Düzene konulması (ıslah)ından sonra yeryüzünde bozgunculuk (fesad) çıkarmayın; O'na korkarak ve umut taşıyarak dua edin. Doğrusu Allah'ın rahmeti iyilik yapanlara pek yakındır. (A'raf Suresi, 56)

Bozgunculukla, masum insanları öldürmekle, isyanla ve zulümle yeryüzünde başarılı olabileceklerini zanneden insanlar çok büyük bir yanılgı içindedirler. Çünkü Allah terör ve şiddet anlamlarını da kapsayan her türlü bozgunculuk hareketini yasaklamış, bu tür bir eylem içinde olanları lanetlemiş ve bir ayetinde de "Şüphesiz Allah, bozgunculuk çıkaranların işini düzeltmez." (Yunus Suresi, 81) şeklinde buyurmuştur.

Bugüne kadar belki de yüz binlerce insanın hayatına mal olan terör eylemlerinin görünürde birçok sebebi olabilir. Ancak unutulmamalıdır ki asıl sebep, bu eylemleri gerçekleştiren insanların dinin getirdiği güzel ahlaktan uzak olmaları ve Allah'tan gereği gibi korkmamalarıdır.

Ancak çağımızda dünyanın dört bir köşesinde terör, soykırım ve katliamlar yaşanmakta, masum insanlar hunharca öldürülmekte, suni sebeplerle birbirlerine düşman hale getirilen topluluklar ülkeleri kana bulamaktadır. Birbirlerinden çok farklı tarihlere, kültürlere ve toplumsal yapılara sahip olan ülkelerde meydana gelen bu olayların, her ülkede kendine özgü bazı nedenleri ve kaynakları olabilir. Ancak asıl nedenin dinin getirdiği sevgi, saygı ve hoşgörüye dayalı güzel ahlaktan uzaklaşmak olduğu açıktır. Dinsizliğin bir sonucu olarak, Allah korkusuna sahip olmayan ve ahirette hesap vereceklerine inanmayan, bu nedenle de "nasılsa kimseye hesap vermeyeceğim" diye düşünen, her türlü insafsızlığı, ahlaksızlığı ve vicdansızlığı kolaylıkla yapabilen kitleler oluşmaktadır.

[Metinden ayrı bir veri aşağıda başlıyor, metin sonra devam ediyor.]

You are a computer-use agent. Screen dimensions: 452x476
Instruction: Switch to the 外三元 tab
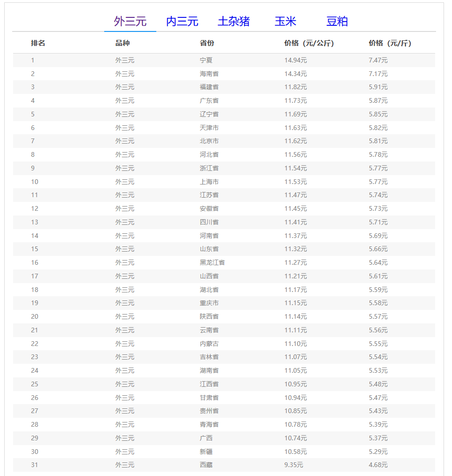tap(130, 22)
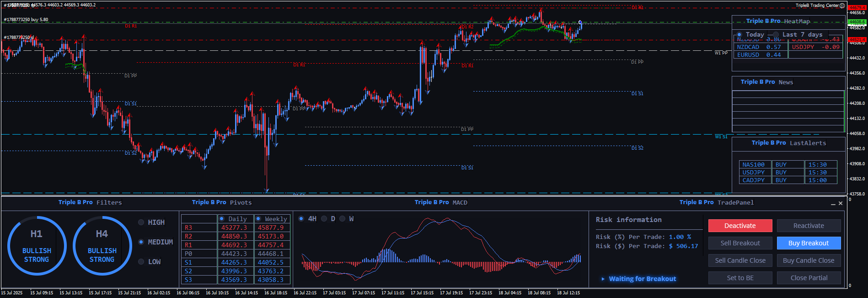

Allah ve din adına ortaya çıkan, ama Allah'ın lanetlediği suçları işlemek için örgütlenen iki yüzlü insanların varlığına, Kuran'da da işaret edilmiştir. Bir ayette, "Allah adına and içerek" peygamberi öldürmek için plan yapan "dokuzlu bir çete"den şöyle söz edilir:

Şehirde dokuzlu bir çete vardı, yeryüzünde bozgun çıkarıyorlar ve dirlik-düzenlik bırakmıyorlardı. Kendi aralarında Allah adına and içerek, dediler ki: "Gece mutlaka ona ve ailesine bir baskın düzenleyelim, sonra velisine: Ailesinin yok oluşuna biz şahid olmadık ve gerçekten bizler doğruyu söyleyenleriz, diyelim. "Onlar hileli bir düzen kurdu. Biz de (onların hilesine karşı) onların farkında olmadığı bir düzen kurduk. (Neml Suresi, 48-50)

Bu ayette bildirilen olayın da bize gösterdiği gibi, bazı insanların "Allah adına" ortaya çıkmaları, hatta "Allah adına and içmeleri", yani çok "dindar" gibi gözükebilecek kelimeler kullanmaları, o insanların dine uygun bir iş yaptıklarını göstermez. Aksine, tamamen Allah'ın rızasına ve din ahlakına aykırı bir iş de yapıyor olabilirler. Bu konuda ölçü, yaptıkları işin ne olduğudur. Eğer yaptıkları iş, ayette bildirildiği gibi "yeryüzünde bozgun çıkarmak ve dirlik-düzenlik bırakmamak" ise, biliniz ki o kişiler gerçek dindar olamaz ve amaçları da dine hizmet etmek değildir.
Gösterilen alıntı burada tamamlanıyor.